The .rom file contains the new contents of the EEPROM. It is exactly 512kB in size (this applies to nearly all the platforms that RomWBW supports). The .com file is a CP/M program that contains the executable part of the BIOS -- not the filesystem image and platforms. The .com file is important because it allows us to sanity-check the build before flashing the EEPROM.

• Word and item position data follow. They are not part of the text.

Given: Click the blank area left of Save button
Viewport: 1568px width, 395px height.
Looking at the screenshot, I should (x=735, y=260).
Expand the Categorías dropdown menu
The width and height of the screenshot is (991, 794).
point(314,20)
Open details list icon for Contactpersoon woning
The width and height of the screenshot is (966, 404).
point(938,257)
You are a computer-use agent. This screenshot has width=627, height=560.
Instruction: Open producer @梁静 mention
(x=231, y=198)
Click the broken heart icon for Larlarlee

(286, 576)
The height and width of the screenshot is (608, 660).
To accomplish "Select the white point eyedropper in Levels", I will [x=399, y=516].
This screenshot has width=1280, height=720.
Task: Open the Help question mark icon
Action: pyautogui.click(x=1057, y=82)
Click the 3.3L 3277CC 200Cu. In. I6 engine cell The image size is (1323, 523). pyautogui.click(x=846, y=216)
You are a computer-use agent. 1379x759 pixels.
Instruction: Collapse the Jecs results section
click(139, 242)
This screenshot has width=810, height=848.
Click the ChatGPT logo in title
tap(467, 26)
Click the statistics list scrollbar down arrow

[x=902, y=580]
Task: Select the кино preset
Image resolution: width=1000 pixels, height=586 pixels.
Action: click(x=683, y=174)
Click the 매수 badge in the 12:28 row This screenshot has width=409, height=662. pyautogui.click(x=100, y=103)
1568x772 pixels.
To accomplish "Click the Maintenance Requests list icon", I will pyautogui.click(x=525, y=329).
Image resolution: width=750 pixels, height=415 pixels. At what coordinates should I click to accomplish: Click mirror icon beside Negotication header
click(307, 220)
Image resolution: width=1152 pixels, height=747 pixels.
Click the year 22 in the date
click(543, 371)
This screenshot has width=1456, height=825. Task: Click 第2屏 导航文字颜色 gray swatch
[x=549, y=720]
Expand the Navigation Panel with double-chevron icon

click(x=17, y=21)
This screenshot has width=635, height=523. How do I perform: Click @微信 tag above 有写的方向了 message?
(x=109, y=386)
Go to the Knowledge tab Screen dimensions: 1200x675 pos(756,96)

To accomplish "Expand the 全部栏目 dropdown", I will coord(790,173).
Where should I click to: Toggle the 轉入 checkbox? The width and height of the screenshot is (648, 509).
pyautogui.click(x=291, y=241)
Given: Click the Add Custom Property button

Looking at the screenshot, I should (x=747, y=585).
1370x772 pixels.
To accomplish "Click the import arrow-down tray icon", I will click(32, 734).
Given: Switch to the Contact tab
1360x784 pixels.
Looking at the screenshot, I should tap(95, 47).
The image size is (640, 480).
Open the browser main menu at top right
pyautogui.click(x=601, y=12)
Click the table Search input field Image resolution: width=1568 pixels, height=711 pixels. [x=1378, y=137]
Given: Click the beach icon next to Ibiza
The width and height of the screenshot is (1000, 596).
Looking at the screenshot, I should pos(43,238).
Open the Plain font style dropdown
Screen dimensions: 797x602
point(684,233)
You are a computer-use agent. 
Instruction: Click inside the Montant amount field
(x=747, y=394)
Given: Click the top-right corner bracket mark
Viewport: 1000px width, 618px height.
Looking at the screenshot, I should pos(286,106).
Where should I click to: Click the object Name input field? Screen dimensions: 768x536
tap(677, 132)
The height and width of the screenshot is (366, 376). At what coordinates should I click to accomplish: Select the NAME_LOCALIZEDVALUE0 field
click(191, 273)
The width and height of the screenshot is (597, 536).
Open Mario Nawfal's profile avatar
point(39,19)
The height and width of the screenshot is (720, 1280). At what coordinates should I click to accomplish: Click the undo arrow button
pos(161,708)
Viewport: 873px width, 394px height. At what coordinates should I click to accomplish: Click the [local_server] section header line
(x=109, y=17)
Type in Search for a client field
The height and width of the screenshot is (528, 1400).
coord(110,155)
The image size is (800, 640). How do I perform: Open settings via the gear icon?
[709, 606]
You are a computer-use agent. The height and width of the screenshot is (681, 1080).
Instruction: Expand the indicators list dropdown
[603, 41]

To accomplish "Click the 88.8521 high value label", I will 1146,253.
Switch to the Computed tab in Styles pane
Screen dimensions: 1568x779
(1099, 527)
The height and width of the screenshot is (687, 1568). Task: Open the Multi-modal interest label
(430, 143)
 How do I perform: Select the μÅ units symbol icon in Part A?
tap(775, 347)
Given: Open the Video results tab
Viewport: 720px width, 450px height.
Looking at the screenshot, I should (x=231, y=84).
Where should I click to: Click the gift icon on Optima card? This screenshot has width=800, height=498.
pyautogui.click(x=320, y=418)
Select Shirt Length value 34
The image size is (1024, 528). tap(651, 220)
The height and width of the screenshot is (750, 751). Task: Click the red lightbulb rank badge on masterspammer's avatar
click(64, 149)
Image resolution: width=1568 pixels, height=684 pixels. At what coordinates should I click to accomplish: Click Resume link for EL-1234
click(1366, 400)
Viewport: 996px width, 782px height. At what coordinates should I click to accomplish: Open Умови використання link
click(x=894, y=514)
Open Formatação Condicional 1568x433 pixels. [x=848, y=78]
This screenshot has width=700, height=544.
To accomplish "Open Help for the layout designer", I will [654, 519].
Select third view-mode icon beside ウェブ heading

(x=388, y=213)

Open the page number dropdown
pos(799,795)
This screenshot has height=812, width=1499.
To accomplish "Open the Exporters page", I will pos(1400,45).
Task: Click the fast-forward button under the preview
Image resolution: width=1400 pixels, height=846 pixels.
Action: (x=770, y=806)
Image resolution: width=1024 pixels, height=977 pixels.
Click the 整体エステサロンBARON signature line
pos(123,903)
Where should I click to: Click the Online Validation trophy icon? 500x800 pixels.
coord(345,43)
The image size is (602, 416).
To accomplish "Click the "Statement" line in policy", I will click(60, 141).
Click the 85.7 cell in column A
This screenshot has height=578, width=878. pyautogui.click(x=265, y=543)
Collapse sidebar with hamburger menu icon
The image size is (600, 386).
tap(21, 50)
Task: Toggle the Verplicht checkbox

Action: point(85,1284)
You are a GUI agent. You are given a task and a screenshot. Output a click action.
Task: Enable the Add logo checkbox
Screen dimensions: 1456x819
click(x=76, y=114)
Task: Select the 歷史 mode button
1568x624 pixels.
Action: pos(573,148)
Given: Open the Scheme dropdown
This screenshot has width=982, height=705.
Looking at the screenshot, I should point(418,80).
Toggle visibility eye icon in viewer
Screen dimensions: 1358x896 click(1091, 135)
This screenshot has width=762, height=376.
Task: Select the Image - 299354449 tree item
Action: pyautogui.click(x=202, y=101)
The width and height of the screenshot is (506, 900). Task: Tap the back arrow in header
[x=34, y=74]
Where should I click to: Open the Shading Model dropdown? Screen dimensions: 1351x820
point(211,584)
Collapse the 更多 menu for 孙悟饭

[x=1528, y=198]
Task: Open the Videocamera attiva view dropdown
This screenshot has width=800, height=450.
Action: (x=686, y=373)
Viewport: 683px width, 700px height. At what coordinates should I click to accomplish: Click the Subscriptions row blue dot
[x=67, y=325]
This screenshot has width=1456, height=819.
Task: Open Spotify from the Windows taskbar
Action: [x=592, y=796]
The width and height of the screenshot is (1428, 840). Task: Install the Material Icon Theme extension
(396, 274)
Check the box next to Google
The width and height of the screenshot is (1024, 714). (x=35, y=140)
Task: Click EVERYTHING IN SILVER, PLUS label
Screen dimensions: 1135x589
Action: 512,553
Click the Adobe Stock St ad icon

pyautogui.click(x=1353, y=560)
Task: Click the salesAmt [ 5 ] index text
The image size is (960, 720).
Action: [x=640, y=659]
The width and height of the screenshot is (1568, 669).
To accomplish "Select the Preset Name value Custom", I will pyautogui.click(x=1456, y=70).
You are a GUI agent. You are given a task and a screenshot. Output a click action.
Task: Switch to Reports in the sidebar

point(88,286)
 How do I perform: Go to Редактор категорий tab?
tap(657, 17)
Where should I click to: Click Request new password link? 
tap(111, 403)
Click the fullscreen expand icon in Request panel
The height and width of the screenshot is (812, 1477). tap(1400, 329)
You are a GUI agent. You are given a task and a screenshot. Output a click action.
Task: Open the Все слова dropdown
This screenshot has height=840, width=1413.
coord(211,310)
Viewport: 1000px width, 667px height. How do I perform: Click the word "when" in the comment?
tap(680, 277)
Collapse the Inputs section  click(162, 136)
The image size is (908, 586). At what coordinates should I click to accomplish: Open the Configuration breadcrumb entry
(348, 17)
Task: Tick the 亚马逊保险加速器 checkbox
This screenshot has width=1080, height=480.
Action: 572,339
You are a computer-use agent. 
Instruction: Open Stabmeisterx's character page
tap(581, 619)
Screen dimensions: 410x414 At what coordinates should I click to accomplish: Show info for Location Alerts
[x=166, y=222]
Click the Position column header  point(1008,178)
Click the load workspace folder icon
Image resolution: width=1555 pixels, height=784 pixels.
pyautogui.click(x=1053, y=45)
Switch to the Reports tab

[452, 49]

To run the test, use whatever method you favour to copy the .com file to the CP/M system. You'll have to choose a new, shorter name, because CP/M uses 8.3 file naming. So I have copied the file to drive F, name test.com.

B> f:
F> test

This test runs the HBIOS ROM, but as if it were a CP/M program. It looks as if the machine has rebooted, but you'll find that none of the commands to run operating systems work (because they are not part of the .com file). If the system actually has rebooted, then that indicates a problem. So it helps if the change you're making is one that is quite obvious.

In my case, I've changed the floppy disk driver to EPFDC, and I'm looking for confirmation of this in the 'boot' messages.

RomWBW HBIOS v3.2.1, 2023-06-13

So there is the change (and, in fact, the disk hardware is not installed at this point, so NOT PRESENT is expected). At this point we can have some confidence that the build succeeded, so now we can flash the EEPROM.

Flashing the ROM

The SC130 has a software-flashable EEPROM, supported by the RomWBW flash utility. I understand that most boards that support RomWBW are software-flashable.

The SC130, and some other boards, have hardware write-protect jumpers that might need to be adjusted.

Copy the .rom file from the build to a suitable (real or simulated) hard disk on the CP/M system. Again, you'll have to shorten the name. I have called it test.rom, on drive F.

Now simply use the flash utility to update the EEPROM:

f> b:flash write test.rom

This process takes a few minutes. Reset the system, and check the new BIOS.

Closing remarks

Building and flashing RomWBW is surprisingly straightforward on my Linux system. It's worth keeping in mind, however, that it could potentially break something. The flash utility runs under CP/M so, as a minimum, the modified ROM has to be able to boot CP/M, and have access to the flash utility itself. I would not undertake the process without ensuring that you have a way to recover, if it all goes horribly wrong.